Figure 1: Physicochemical properties of the oil extracted from X. americana pulp and seed.

It has reported that roots used in treatment of leprosy, syphilis, dysentery, and wounds. The root has been cited as a remedy used for hepatic, respiratory, circulatory, urinary and digestive disorders as well as having analgesic, antiinflammatory, anti-tumor, anti-depressive and wound-healing properties. The root extracts have significantly (p<0.05) higher content of all phytochemical constituents determined. In recent study, results confirm that aqueous extract exhibited high antioxidant activity and flavonoids content. In MTT assay it shown significant antiproliferative activity against both non-small cell lung cancer cell lines. Studies with extracts obtained from X. americana reveal that this species has an inhibitory capacity over bacterial growth.

The physical and chemical properties of the oil of X. americana are shown in Table 2. The oil recovered from 589.75 gm of seeds of X. americana is 302.77 gm which is equivalent to Yield 51.34% oil content on seed weight basis. The oil was yellow in color, odorless and tasteless liquid. The viscosity data of X. americana seeds oil are given in Figure 1. The viscosity of the oil and its temperature dependence in the range 25-70°C suggested a potential industrial application of the oil as lubricating base stock. At 70°C the reduction in viscosity of the oil marked by over 80% of its value at 25°C. Thus, judging from the IV of the oil from Ximenia americana and its yield, the seed appears to be a viable source of oil for paint formulation. In addition, since the whole seed is edible, the oil may be a good source of poly unsaturated for human nutrition. Fresh seeds of Ximenia americana presented high levels of protein and oil. Ximenia americana oil is a potential economic resource for local communities and could provide important opportunities in increasing family income.

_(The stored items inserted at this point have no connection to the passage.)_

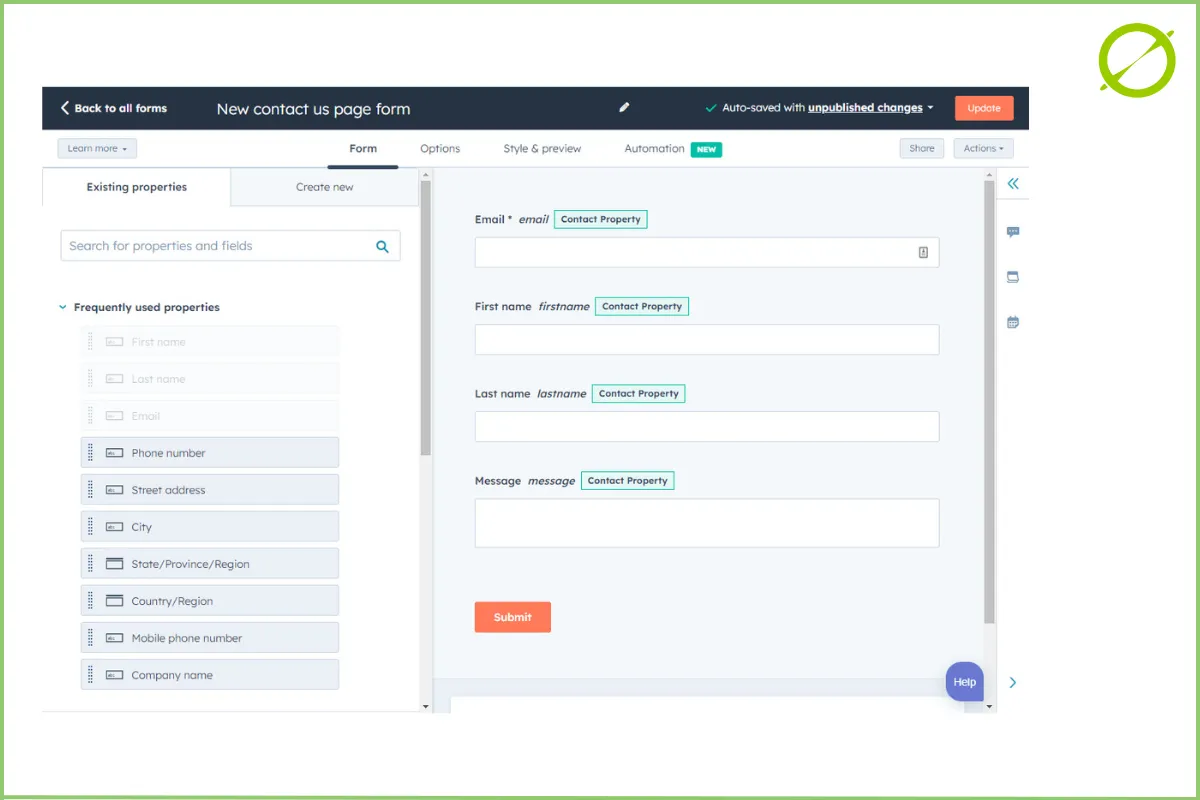Click the drag handle beside Phone number
The image size is (1200, 800).
click(x=90, y=453)
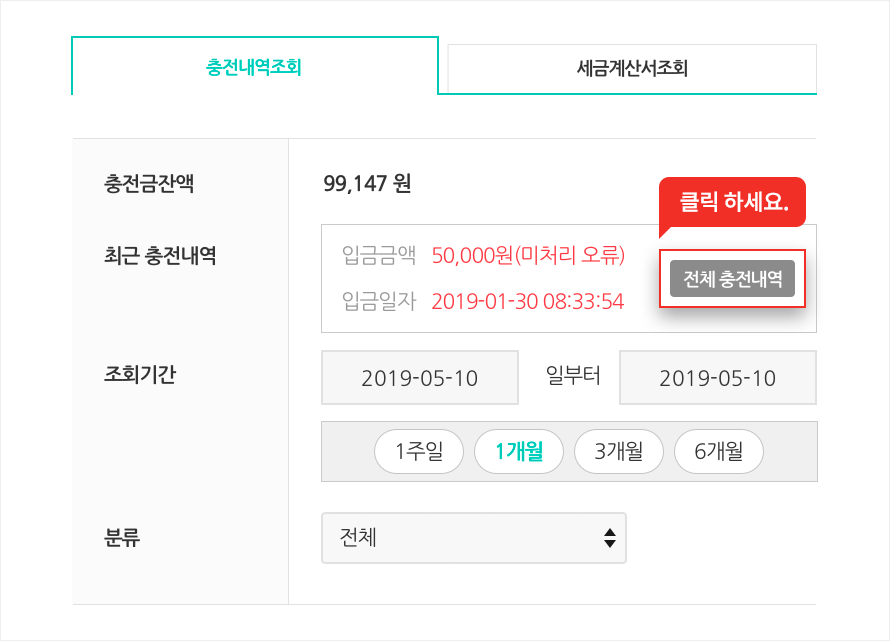Click the 조회기간 row label
Viewport: 890px width, 641px height.
(140, 374)
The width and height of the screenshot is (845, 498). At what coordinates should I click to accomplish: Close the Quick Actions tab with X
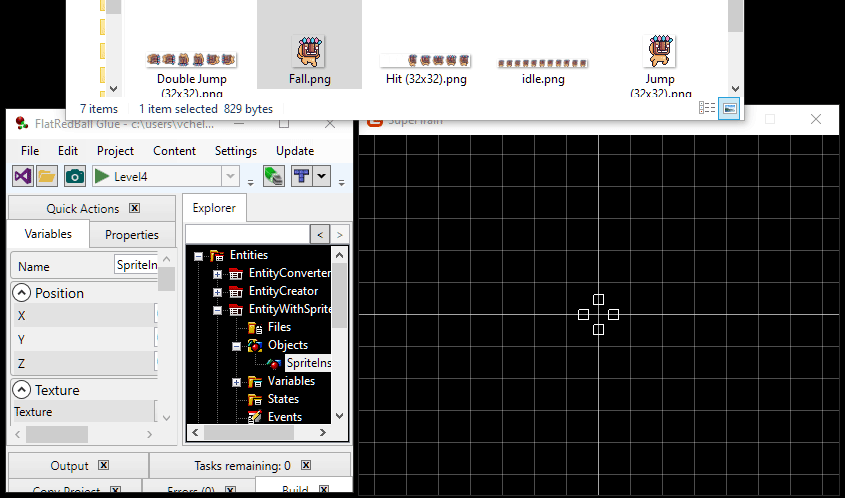(x=135, y=208)
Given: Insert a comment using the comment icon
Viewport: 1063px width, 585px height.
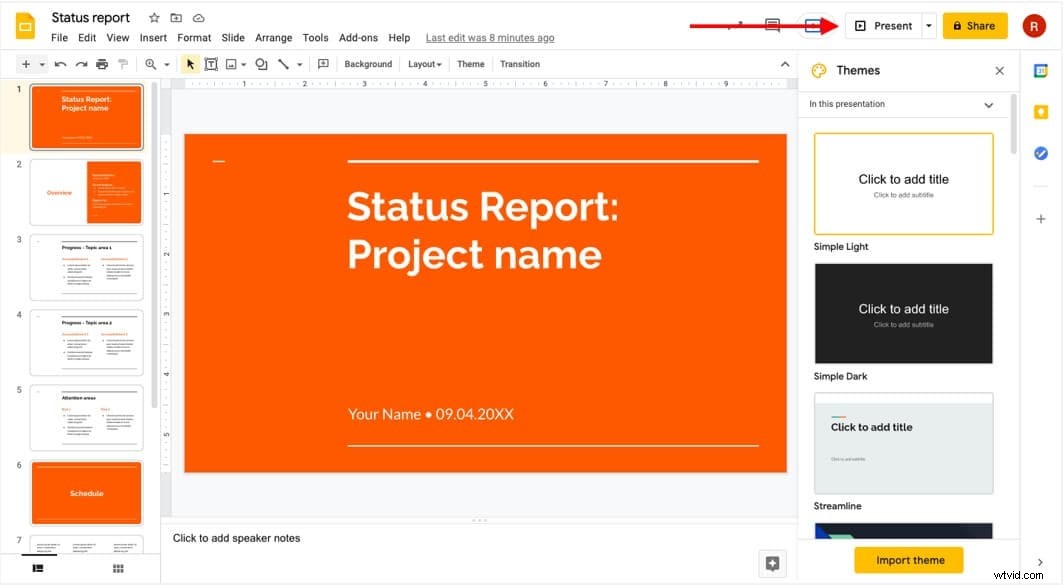Looking at the screenshot, I should 323,63.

Table 2: X. americana seeds oil properties.

Item Description
Color Yellow
Odor Odorless
Taste Tasteless liquid
State Liquid
Solubility Freely soluble
Boiling Point 157°C
Density 0.9376 g/ml
Viscosity 25°C 227.58
Viscosity 70°C 42
Refractive index 1.477
Acid value 0.2805
Ester value 9.82
Iodine value 47.59
Peroxide value 30
Saponification value 11.43
Ratio value 35009

The dominant unsaturated fatty acid found in red X. americana flesh was oleic acid (26.29%), and the main saturated fatty acid detected was palmitic acid (29.78%) (Figure 2). The seed also had high un-saturated fatty acid which was elaidic acid, (84.32%) (Table 2) [31,32].


Figure 2: Fatty acid identification


Ximenia americana fruits, stem bark, roots and leaves possess antimicrobial activity. This can explain the rationale for the use of the plant in treating infections in traditional medicine. The plant could be a veritable and cheaper substitute for conventional drugs since the plant is easily obtainable and the extract can made via a simple process of maceration or infusion. In spite of the multipurpose use of X. americana it is locally vulnerable from a number of resource degradation factors.